C’est aussi le recueil d’une floraison de textes (de Rilke, Bonhoeffer, du Talmud…) surtout poétiques et spirituels vraiment magnifiques.

Premier thème : la résonance. Ce qui résonne (un visage, un propos, un morceau de musique), c’est ce qui produit un « effet » (dans le sens de « cela me fait de l’effet »), on pourrait dire aussi une vibration, un retentissement, un écho. Cet « effet » nous porte et nous élève vers un au-delà, un invisible, un infini. On est interpelé par de l’inconnu. En fait c’est le « sacré » qui suscite cette résonance. Et F. Perdrizet cite Norge : « J’appelle ‘sacré’ ce qui suscite une perception instinctive d’un ‘tout’ à travers du divers, d’un ‘ailleurs’ derrière l’apparence ». On est proche de la notion de sublime chez E. Kant. Et F. Perdrizet analyse de manière très fine la poésie et la prière comme des porteurs de résonance, comme des formes de « reliement » à l’Au-delà de tout.

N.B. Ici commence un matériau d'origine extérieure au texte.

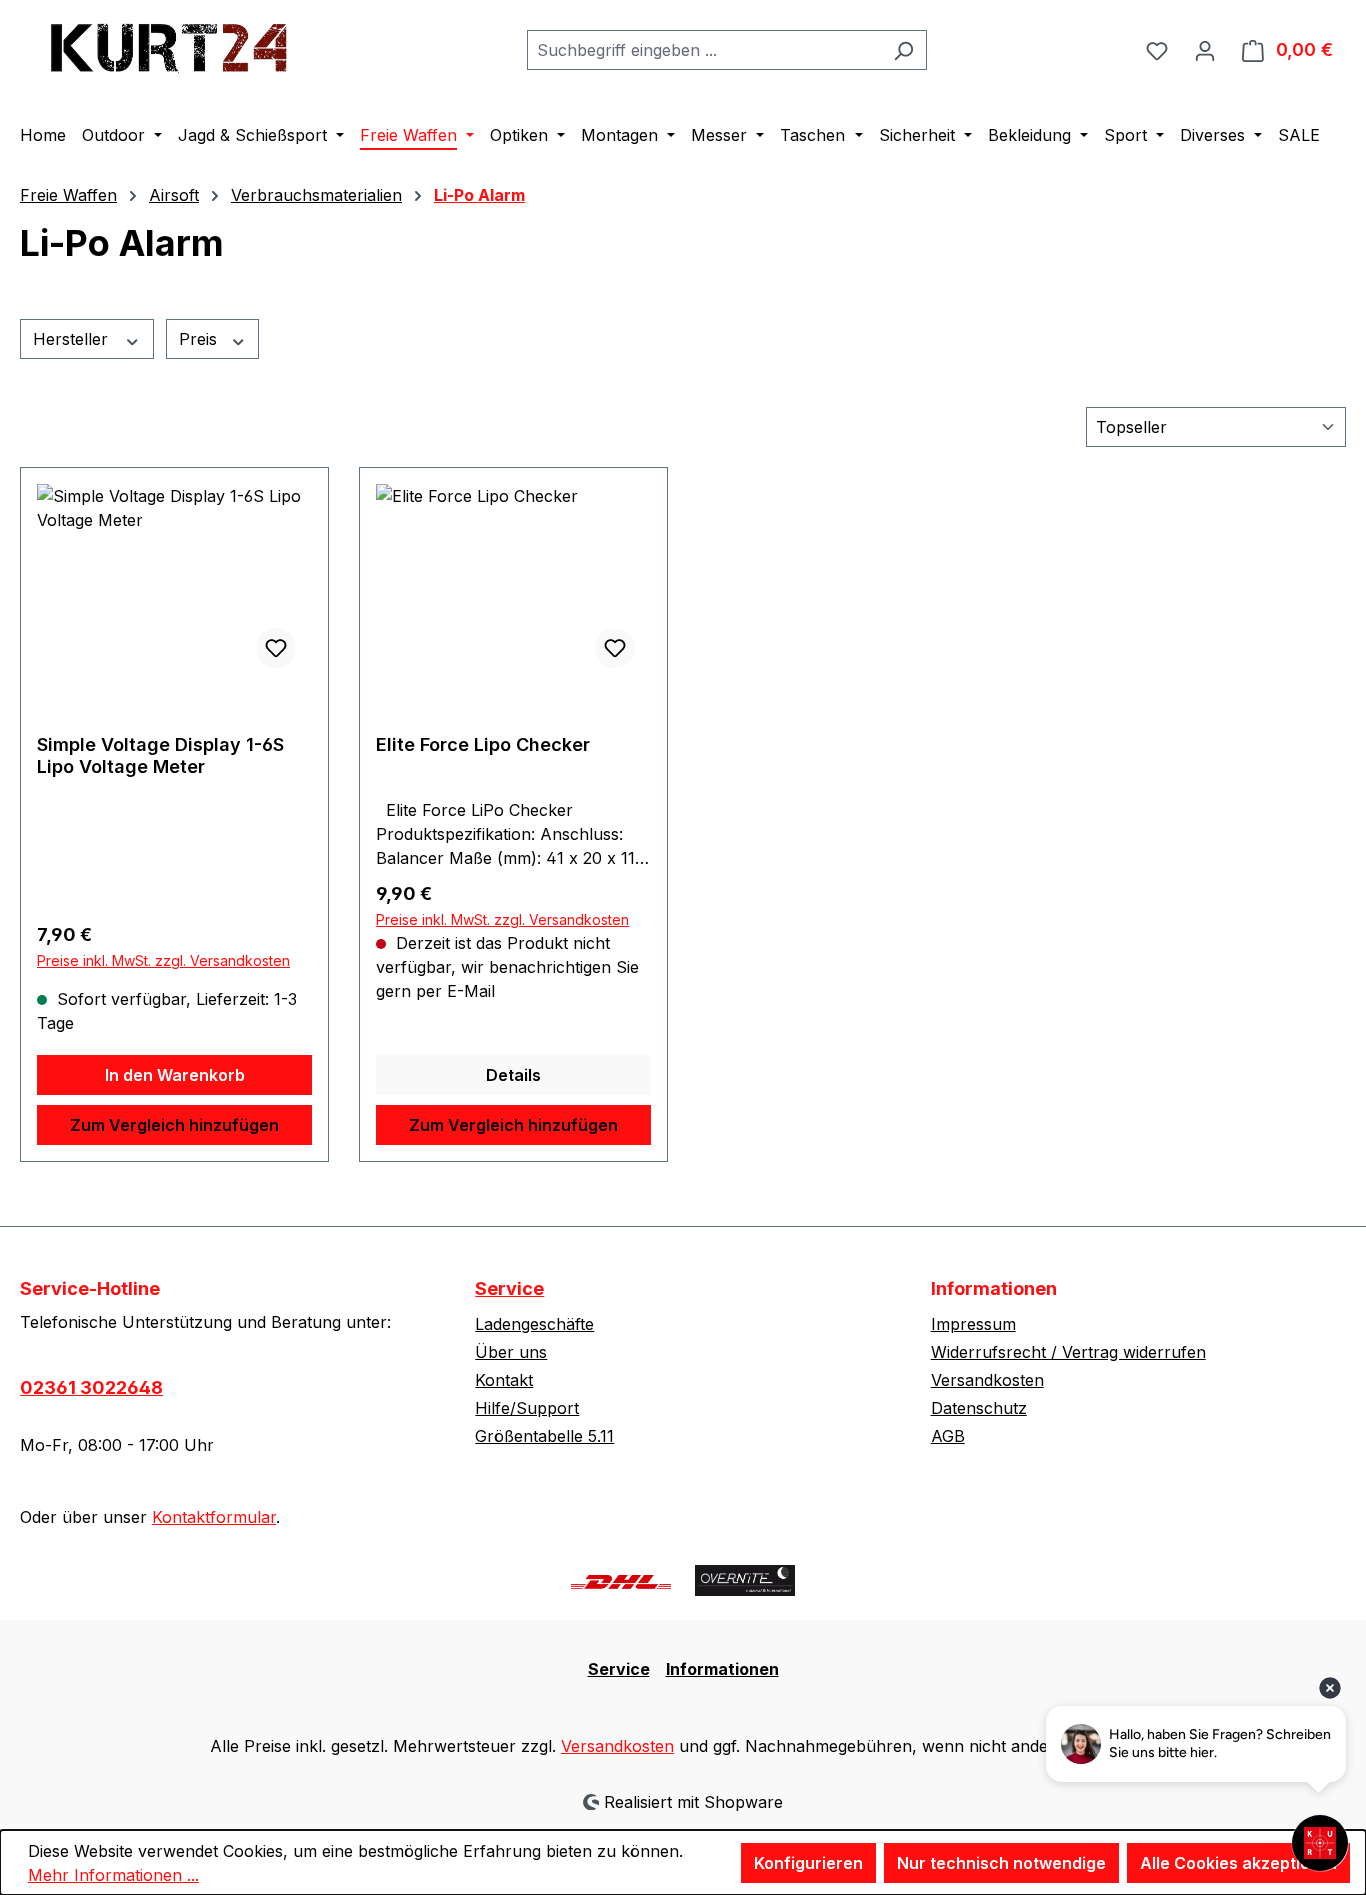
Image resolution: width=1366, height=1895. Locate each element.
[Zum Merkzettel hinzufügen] (276, 648)
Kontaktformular (214, 1517)
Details (513, 1075)
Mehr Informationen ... (113, 1875)
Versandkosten (987, 1380)
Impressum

Dans un deuxième temps, F. Perdrizet traite de la dignité, cette notion étant étendue à tous les êtres vivants. Reconnaître cette dignité des animaux et des plantes, c’est une manière de resituer l’homme à son humble place au sein de l’ensemble de la création ; c’est reconnaître ces êtres vivants comme des créatures de Dieu ; c’est témoigner d’une forme de gratitude pour le don qu’ils constituent ; c’est aussi témoigner d’une sollicitude (celle de ceux qui ont la « main verte ») à leur égard ; et c’est enfin témoigner d’un « résister » par rapport à tout déclassement de cette dignité.

Vient ensuite une troisième partie sur la reconnaissance. Reconnaître, c’est d’abord identifier (reconnaître un ami que l’on n’a pas vu depuis longtemps) ; c’est aussi accepter, admettre (reconnaître pour vrai un fait) ; et c’est enfin éprouver de la reconnaissance, de la gratitude.

L’imbrication des trois sens est significative. Reconnaître l’autre, c’est se refuser à le chosifier, à l’instrumentaliser, à le posséder. C’est passer du désir d’être soi-même reconnu à la gratitude vis-à-vis de l’autre « hors de prix » et également, dans son mystère, hors de toute connaissance. La reconnaissance précède la connaissance.

La reconnaissance-gratitude est une attitude a priori, on pourrait dire « pour rien ». Cette reconnaissance est une forme de générosité gratuite comme celle qui consiste à enterrer une morte avec sa bague de diamant. Et F. Perdrizet a cette formule merveilleuse : Dieu est le portemanteau auquel on accroche cette reconnaissance « pour rien » et aussi « pour tout », sans distinction aucune.

À noter aussi le chapitre sur le ressentiment, ce frère maudit de la reconnaissance (« ressentiment », au temps de Molière, signifiait « souvenir reconnaissant »). Le ressentiment a des causes multiples ; il se manifeste en particulier vis-à-vis de celui envers qui on est objectivement en dette, ce qui vous met en devoir d’être reconnaissant, ce que l’on supporte mal par amour propre.

L’A. insiste aussi sur le fait que la reconnaissance, dans les divers sens de ce mot, implique non seulement la tendresse et l’humilité («  Nous sommes des nains assis sur les épaules de géants », B. de Chatres), mais aussi (comme le dit Simone Weil) un engagement pour la justice à rendre et pour la dignité de l’autre.

Bref, un ouvrage qui vous porte et vous apporte aussi beaucoup, entre autre par ses magnifiques citations.